Dirk Gently ist ein Privatdetektiv der ganz besonderen Art: Anstatt sich an konventionelle Ermittlungsverfahren zu halten, schwört er auf Quantenphysik, Hypnose und natürlich kalte Pizza. Deshalb kommt er auch immer zu unerwarteten und höchst überraschenden Ergebnissen. Als Richard MacDuff, ein Computerprogrammierer, plötzlich Hauptverdächtiger in einem Mordfall wird, schreitet sein alter Kumpel Dirk sofort zur Tat. Die ganze Sache ist jedoch viel komplexer, als es den Anschein hat. Wird es Dirk Gently gelingen, Licht in dieses Verwirrspiel von wahrhaft kosmischen Ausmaßen zu bringen? (Heyne)

 

Natürlich bin ich an dieses Buch mit großen Erwartungen herangegangen. Es ist schließlich ein Douglas Adams-Roman. Aber leider waren (wie so oft) die Erwartungen zu groß. Die Handlung verliert sich in vielen einzelnen Handlungssträngen, die letztendlich zwar alle miteinander verbunden sind, aber das wird dem Leser erst ab etwa der Mitte des Buches so langsam bewusst - vorher ist Tappen im Dunkeln angesagt.

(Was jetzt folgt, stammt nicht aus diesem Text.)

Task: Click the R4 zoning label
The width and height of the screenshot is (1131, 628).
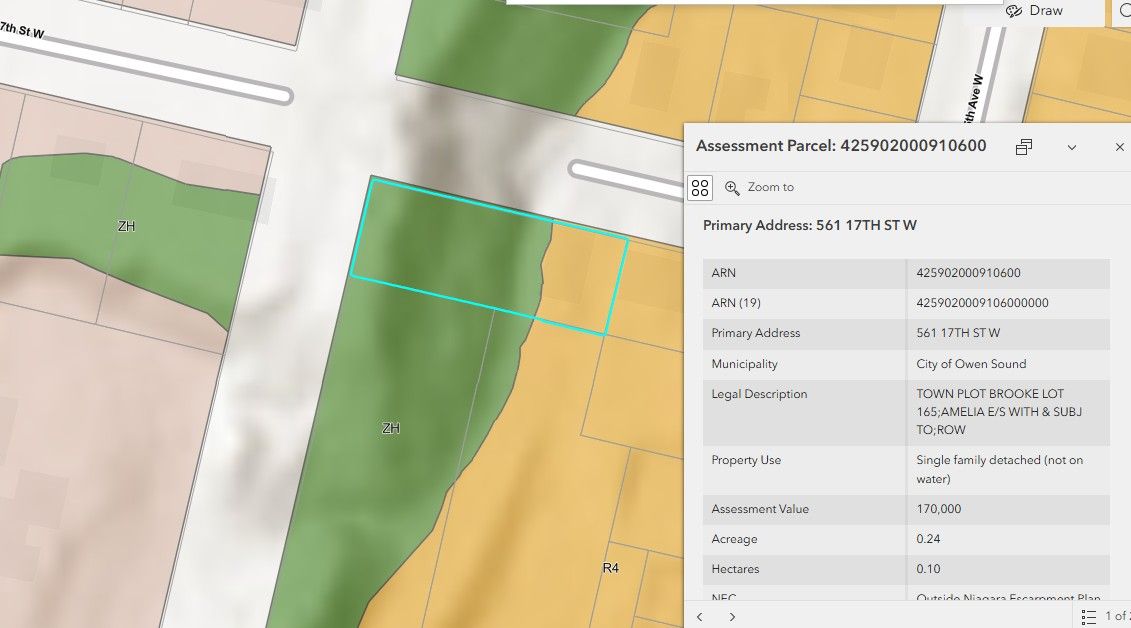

Auch hatte ich mir vorgestellt, dass es um eine richtige Ermittlung in einem wie auch immer gearteten Mordfall gehen würde. Stattdessen trifft man (ebenfalls erst in der Mitte des Buches) auf einen schrägen Privatdetektiv mit unbestimmtem Ziel und abgedrehten Methoden.

Was mich ebenfalls gestört hat, ist die Tatsache, dass sich sämtliche Beschreibungen von Vorkommnissen etwas in die Länge ziehen. Dem gegenüber stehtein Holterdipolter-Ende, das zwar alles Vorhergehende erklärt, in seiner Kürze aber nicht zum Rest des Buches passt.

Alles in allem sollte man eher bei den Anhalter-Romanen bleiben, denn Der Elektrische Mönch war leider eher enttäuschend.